Exercise requirements: The complete listing that follows is to be set down again, exactly as it appears.

Extracted information:
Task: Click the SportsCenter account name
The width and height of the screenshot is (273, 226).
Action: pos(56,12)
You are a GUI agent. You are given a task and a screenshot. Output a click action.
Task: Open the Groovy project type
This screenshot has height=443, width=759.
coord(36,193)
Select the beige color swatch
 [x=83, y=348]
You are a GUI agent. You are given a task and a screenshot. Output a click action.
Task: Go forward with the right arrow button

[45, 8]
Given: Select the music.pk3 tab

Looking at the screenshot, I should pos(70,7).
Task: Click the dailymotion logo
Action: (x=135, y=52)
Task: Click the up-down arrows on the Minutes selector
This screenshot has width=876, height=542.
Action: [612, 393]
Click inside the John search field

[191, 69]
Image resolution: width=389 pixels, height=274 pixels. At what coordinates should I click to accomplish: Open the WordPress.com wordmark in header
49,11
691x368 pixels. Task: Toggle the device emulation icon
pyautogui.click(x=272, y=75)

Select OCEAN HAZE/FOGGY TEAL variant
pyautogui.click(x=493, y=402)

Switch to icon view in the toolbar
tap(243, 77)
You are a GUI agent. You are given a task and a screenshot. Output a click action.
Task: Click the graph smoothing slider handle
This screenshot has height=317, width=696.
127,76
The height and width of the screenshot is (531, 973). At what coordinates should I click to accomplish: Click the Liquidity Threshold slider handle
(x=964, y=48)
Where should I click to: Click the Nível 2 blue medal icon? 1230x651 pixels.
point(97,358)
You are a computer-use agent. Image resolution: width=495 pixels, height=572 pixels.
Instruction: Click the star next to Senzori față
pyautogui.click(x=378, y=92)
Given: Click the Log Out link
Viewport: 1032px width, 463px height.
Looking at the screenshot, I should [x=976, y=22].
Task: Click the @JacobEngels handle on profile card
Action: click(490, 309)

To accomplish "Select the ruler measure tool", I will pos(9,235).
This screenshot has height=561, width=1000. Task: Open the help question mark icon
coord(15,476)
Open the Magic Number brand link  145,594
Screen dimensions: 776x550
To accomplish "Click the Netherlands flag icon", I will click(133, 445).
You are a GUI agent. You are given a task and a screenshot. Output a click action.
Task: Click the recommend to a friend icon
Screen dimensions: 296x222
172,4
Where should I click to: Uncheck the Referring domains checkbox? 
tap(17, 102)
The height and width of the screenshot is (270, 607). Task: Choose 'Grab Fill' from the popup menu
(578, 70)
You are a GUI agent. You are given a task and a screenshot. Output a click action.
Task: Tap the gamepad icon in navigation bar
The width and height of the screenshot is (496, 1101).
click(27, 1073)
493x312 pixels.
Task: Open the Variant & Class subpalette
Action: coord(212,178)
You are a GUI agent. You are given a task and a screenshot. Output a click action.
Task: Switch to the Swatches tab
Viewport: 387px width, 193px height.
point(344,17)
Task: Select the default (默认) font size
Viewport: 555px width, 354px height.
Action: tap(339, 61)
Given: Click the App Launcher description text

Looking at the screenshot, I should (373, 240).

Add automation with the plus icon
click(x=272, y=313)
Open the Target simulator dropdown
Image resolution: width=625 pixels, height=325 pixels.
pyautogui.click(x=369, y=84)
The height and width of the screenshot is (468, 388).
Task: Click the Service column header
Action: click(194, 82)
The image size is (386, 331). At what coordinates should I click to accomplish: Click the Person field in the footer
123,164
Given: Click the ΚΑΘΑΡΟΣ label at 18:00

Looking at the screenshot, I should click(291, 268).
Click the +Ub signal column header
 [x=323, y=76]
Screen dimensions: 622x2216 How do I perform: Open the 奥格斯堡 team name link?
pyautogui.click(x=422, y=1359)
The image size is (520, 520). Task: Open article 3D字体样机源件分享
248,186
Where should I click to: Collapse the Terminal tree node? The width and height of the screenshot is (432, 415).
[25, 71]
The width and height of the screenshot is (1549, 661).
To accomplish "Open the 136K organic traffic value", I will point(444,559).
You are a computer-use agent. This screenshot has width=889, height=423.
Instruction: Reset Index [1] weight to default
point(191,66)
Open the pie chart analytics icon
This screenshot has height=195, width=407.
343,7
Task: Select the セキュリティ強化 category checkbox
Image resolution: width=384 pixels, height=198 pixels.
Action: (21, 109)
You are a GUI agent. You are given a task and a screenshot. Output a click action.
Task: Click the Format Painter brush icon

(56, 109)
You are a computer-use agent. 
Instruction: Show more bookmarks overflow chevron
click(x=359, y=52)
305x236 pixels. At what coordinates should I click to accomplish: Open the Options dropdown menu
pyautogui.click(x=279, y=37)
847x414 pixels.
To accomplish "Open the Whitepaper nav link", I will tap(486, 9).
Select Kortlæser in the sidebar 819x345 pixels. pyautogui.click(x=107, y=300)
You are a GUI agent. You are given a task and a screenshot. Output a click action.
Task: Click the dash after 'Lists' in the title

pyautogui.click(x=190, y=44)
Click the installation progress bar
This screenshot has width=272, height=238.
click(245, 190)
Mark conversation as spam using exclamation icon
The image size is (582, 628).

Answer space:
Task: Click the SportsCenter account name
The width and height of the screenshot is (273, 226).
Action: pos(56,12)
You are a GUI agent. You are given a task and a screenshot. Output a click action.
Task: Open the Groovy project type
This screenshot has height=443, width=759.
coord(36,193)
Select the beige color swatch
 [x=83, y=348]
You are a GUI agent. You are given a task and a screenshot. Output a click action.
Task: Go forward with the right arrow button

[45, 8]
Given: Select the music.pk3 tab

Looking at the screenshot, I should pos(70,7).
Task: Click the dailymotion logo
Action: (x=135, y=52)
Task: Click the up-down arrows on the Minutes selector
This screenshot has width=876, height=542.
Action: [612, 393]
Click inside the John search field

[191, 69]
Image resolution: width=389 pixels, height=274 pixels. At what coordinates should I click to accomplish: Open the WordPress.com wordmark in header
49,11
691x368 pixels. Task: Toggle the device emulation icon
pyautogui.click(x=272, y=75)

Select OCEAN HAZE/FOGGY TEAL variant
pyautogui.click(x=493, y=402)

Switch to icon view in the toolbar
tap(243, 77)
You are a GUI agent. You are given a task and a screenshot. Output a click action.
Task: Click the graph smoothing slider handle
This screenshot has height=317, width=696.
127,76
The height and width of the screenshot is (531, 973). At what coordinates should I click to accomplish: Click the Liquidity Threshold slider handle
(x=964, y=48)
Where should I click to: Click the Nível 2 blue medal icon? 1230x651 pixels.
point(97,358)
You are a computer-use agent. Image resolution: width=495 pixels, height=572 pixels.
Instruction: Click the star next to Senzori față
pyautogui.click(x=378, y=92)
Given: Click the Log Out link
Viewport: 1032px width, 463px height.
Looking at the screenshot, I should [x=976, y=22].
Task: Click the @JacobEngels handle on profile card
Action: click(490, 309)

To accomplish "Select the ruler measure tool", I will pos(9,235).
This screenshot has height=561, width=1000. Task: Open the help question mark icon
coord(15,476)
Open the Magic Number brand link  145,594
Screen dimensions: 776x550
To accomplish "Click the Netherlands flag icon", I will click(133, 445).
You are a GUI agent. You are given a task and a screenshot. Output a click action.
Task: Click the recommend to a friend icon
Screen dimensions: 296x222
172,4
Where should I click to: Uncheck the Referring domains checkbox? 
tap(17, 102)
The height and width of the screenshot is (270, 607). Task: Choose 'Grab Fill' from the popup menu
(578, 70)
You are a GUI agent. You are given a task and a screenshot. Output a click action.
Task: Tap the gamepad icon in navigation bar
The width and height of the screenshot is (496, 1101).
click(27, 1073)
493x312 pixels.
Task: Open the Variant & Class subpalette
Action: coord(212,178)
You are a GUI agent. You are given a task and a screenshot. Output a click action.
Task: Switch to the Swatches tab
Viewport: 387px width, 193px height.
point(344,17)
Task: Select the default (默认) font size
Viewport: 555px width, 354px height.
Action: tap(339, 61)
Given: Click the App Launcher description text

Looking at the screenshot, I should (373, 240).

Add automation with the plus icon
click(x=272, y=313)
Open the Target simulator dropdown
Image resolution: width=625 pixels, height=325 pixels.
pyautogui.click(x=369, y=84)
The height and width of the screenshot is (468, 388).
Task: Click the Service column header
Action: click(194, 82)
The image size is (386, 331). At what coordinates should I click to accomplish: Click the Person field in the footer
123,164
Given: Click the ΚΑΘΑΡΟΣ label at 18:00

Looking at the screenshot, I should click(291, 268).
Click the +Ub signal column header
 [x=323, y=76]
Screen dimensions: 622x2216 How do I perform: Open the 奥格斯堡 team name link?
pyautogui.click(x=422, y=1359)
The image size is (520, 520). Task: Open article 3D字体样机源件分享
248,186
Where should I click to: Collapse the Terminal tree node? The width and height of the screenshot is (432, 415).
[25, 71]
The width and height of the screenshot is (1549, 661).
To accomplish "Open the 136K organic traffic value", I will point(444,559).
You are a computer-use agent. This screenshot has width=889, height=423.
Instruction: Reset Index [1] weight to default
point(191,66)
Open the pie chart analytics icon
This screenshot has height=195, width=407.
343,7
Task: Select the セキュリティ強化 category checkbox
Image resolution: width=384 pixels, height=198 pixels.
Action: (21, 109)
You are a GUI agent. You are given a task and a screenshot. Output a click action.
Task: Click the Format Painter brush icon

(56, 109)
You are a computer-use agent. 
Instruction: Show more bookmarks overflow chevron
click(x=359, y=52)
305x236 pixels. At what coordinates should I click to accomplish: Open the Options dropdown menu
pyautogui.click(x=279, y=37)
847x414 pixels.
To accomplish "Open the Whitepaper nav link", I will tap(486, 9).
Select Kortlæser in the sidebar 819x345 pixels. pyautogui.click(x=107, y=300)
You are a GUI agent. You are given a task and a screenshot. Output a click action.
Task: Click the dash after 'Lists' in the title

pyautogui.click(x=190, y=44)
Click the installation progress bar
This screenshot has width=272, height=238.
click(245, 190)
Mark conversation as spam using exclamation icon
The image size is (582, 628).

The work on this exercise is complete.